A number of energy experts have been warning about the instability of the American power grids. Bill Browning from the Rocky Mountain Institute, a thinktank in Colorado, told CBC News Online: “Everyone is pulling power and there’s lots of big stations on the grid. All you need is one tenuous problem and it cascades throughout.” Another energy analyst Gerry Angiovine pointed out: “It’s pretty close to peak demand. If you suddenly get one or two of the big suppliers going down… you may have a situation where you’ve got more being drawn than the system can supply.”
Browning went on to explain: “At one time, the grid system seemed logical. If you have to do maintenance on one plant, then the grid connects everyone so the power keeps up.
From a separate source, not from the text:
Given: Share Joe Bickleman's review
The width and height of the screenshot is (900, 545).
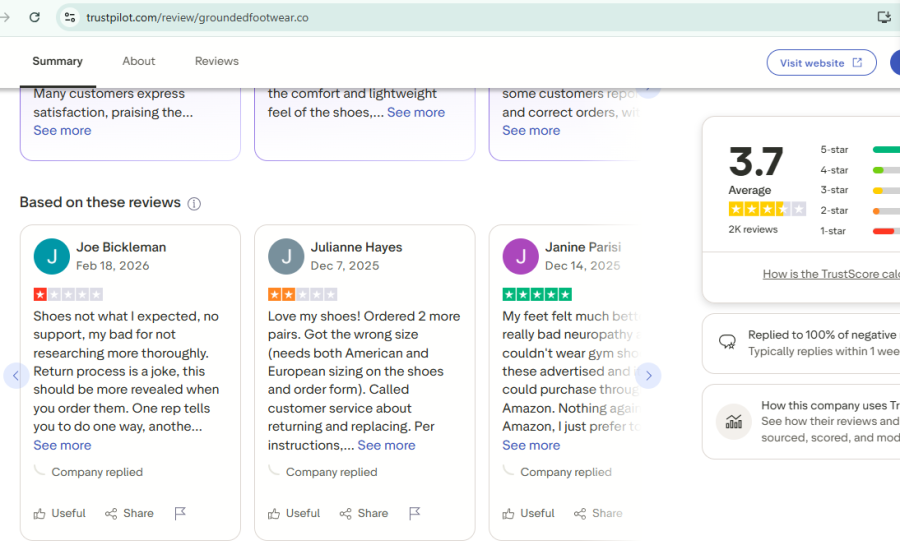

But that is also a fragility in the system. The system, as we have designed it, is brittle. The only way we can make it resilient is to [have] a mixture so that if a portion of it goes down we can have islands of power still operating.”
What is rational as far as providing a stable electricity supply, however, cuts directly across the interests of corporations that have sought to make big profits by buying and restructuring power plants or, as in the case of Enron, through outright speculation. Costcutting at individual power stations, the failure to build new ones to meet growing demand and the lack of planning and coordination have produced a system that has become distinctly more than brittle.
One of the possible triggers for yesterday’s blackout--the Niagara Mohawk power grid--was the subject of a merger between Niagara Mohawk Holdings and the British-based National Grid Group in 2000. The new company indicated at the time that it planned to achieve annual cost savings of around $90 million across its operations in New England and New York through the destruction of hundreds of jobs. The following year, power rates for corporate users were slashed while those to small businesses and residential customers increased.
Two years ago an article appeared in the Buffalo News warning of the dangers of deregulation. “Instead of the [New York] state having a surplus of power that would last until at least 2005, supplies are getting uncomfortably tight today, especially downstate, and power consumption is expected to keep growing by 1.2 percent to 1.4 percent a year. At the same time, private companies haven’t built any new power plants yet, even though the agency that manages the state’s power grid says New York needs to increase its generating capacity by about 25 percent over the next four years to avoid electricity shortages and higher prices.”
Whether or not the Niagara Mohawk power grid was the immediate cause for yesterday’s massive blackout, the above warning points to the underlying problems that made such a breakdown somewhere in the system inevitable.